CONSIGNE A
Modifiez la liste à partir de son début et arrêtez-vous après la ligne qui contient "pos(23,391)", incluse : remplacez "screenshot" par "capture" sans rien changer d'autre. Redonnez ces lignes sans les images.

──────

Une femme de la famille de la mariée, appelée la garde, jouait un rôle crucial pendant le processus d’ouverture. Elle tenait un bâton doux et se tenait à côté du Xeedho, observant attentivement l’homme qui tentait de dénouer les cordes. La garde avait une connaissance approfondie des entrelacements et des nœuds spécifiques du Xeedho, car elle était souvent celle qui avait passé des jours et des jours à réaliser cette tâche complexe.

Le processus d’ouverture du Xeedho était une danse subtile entre l’homme et la garde. L’homme devait essayer soigneusement de dénouer les cordes, cherchant l’ouverture cachée parmi le dédale de nœuds. S’il faisait une erreur en plaçant ses mains du mauvais côté de la corde ou en essayant d’ouvrir la corde à partir d’un autre nœud, la garde le fouettait légèrement avec son bâton pour le corriger. Cela symbolisait la nécessité pour le marié de faire preuve de patience, de persévérance et de respecter les traditions.

──────

CONSIGNE B
Transcrivez, s'il vous plaît, l'intégralité du texte sur l'ouverture du Xeedho, à l'identique.

DONNÉES D'ENTRÉE
──────

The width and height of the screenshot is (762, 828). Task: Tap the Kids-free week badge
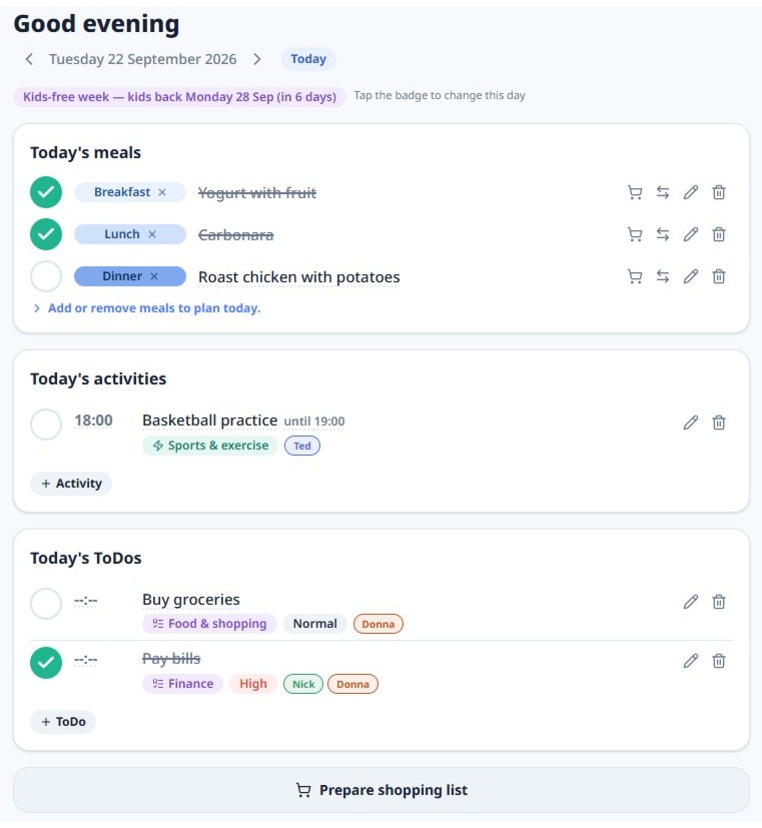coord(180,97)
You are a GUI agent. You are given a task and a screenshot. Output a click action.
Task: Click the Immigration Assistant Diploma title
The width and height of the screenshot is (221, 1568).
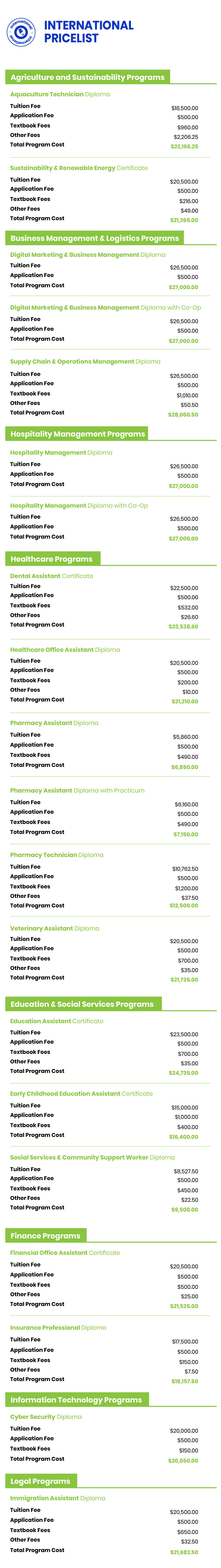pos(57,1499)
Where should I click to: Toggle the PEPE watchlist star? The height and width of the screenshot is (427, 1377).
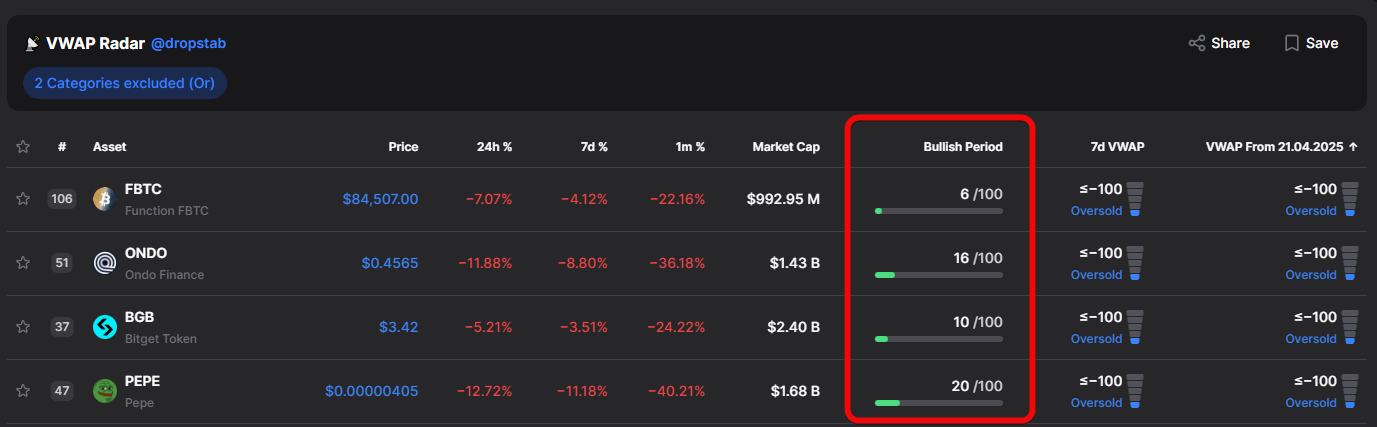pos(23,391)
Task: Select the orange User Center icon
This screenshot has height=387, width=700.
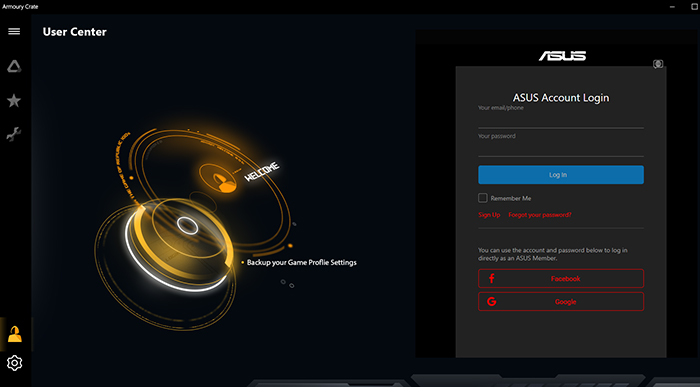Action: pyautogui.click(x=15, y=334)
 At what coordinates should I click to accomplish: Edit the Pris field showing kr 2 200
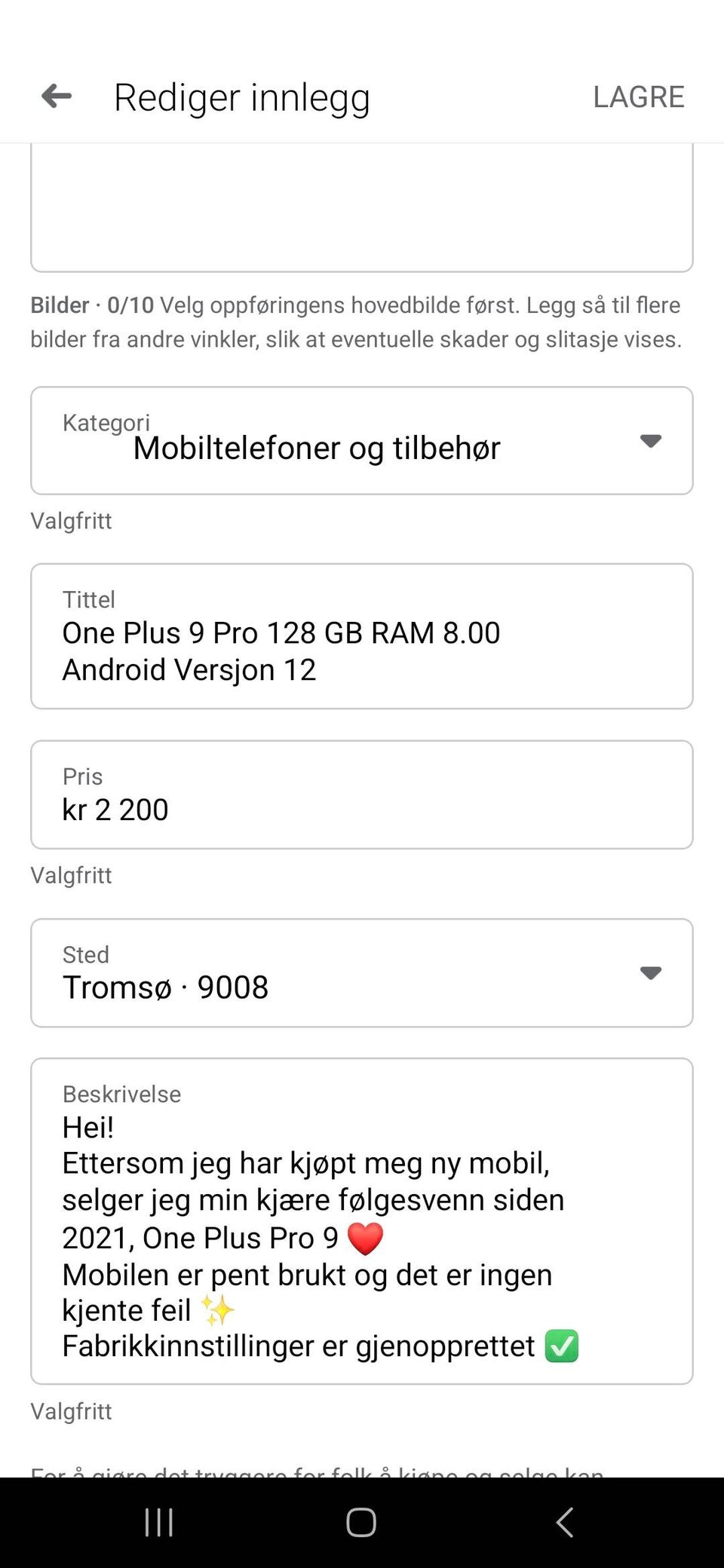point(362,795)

──────

RÉPONSE RÉDIGÉE A
The width and height of the capture is (762, 828). Task: Tap the Kids-free week badge
coord(180,97)
You are a GUI agent. You are given a task and a capture. Output a click action.
Task: Click the Immigration Assistant Diploma title
The width and height of the capture is (221, 1568).
pos(57,1499)
Where should I click to: Toggle the PEPE watchlist star? The height and width of the capture is (427, 1377).
pos(23,391)

RÉPONSE RÉDIGÉE B
Une femme de la famille de la mariée, appelée la garde, jouait un rôle crucial pendant le processus d’ouverture. Elle tenait un bâton doux et se tenait à côté du Xeedho, observant attentivement l’homme qui tentait de dénouer les cordes. La garde avait une connaissance approfondie des entrelacements et des nœuds spécifiques du Xeedho, car elle était souvent celle qui avait passé des jours et des jours à réaliser cette tâche complexe.

Le processus d’ouverture du Xeedho était une danse subtile entre l’homme et la garde. L’homme devait essayer soigneusement de dénouer les cordes, cherchant l’ouverture cachée parmi le dédale de nœuds. S’il faisait une erreur en plaçant ses mains du mauvais côté de la corde ou en essayant d’ouvrir la corde à partir d’un autre nœud, la garde le fouettait légèrement avec son bâton pour le corriger. Cela symbolisait la nécessité pour le marié de faire preuve de patience, de persévérance et de respecter les traditions.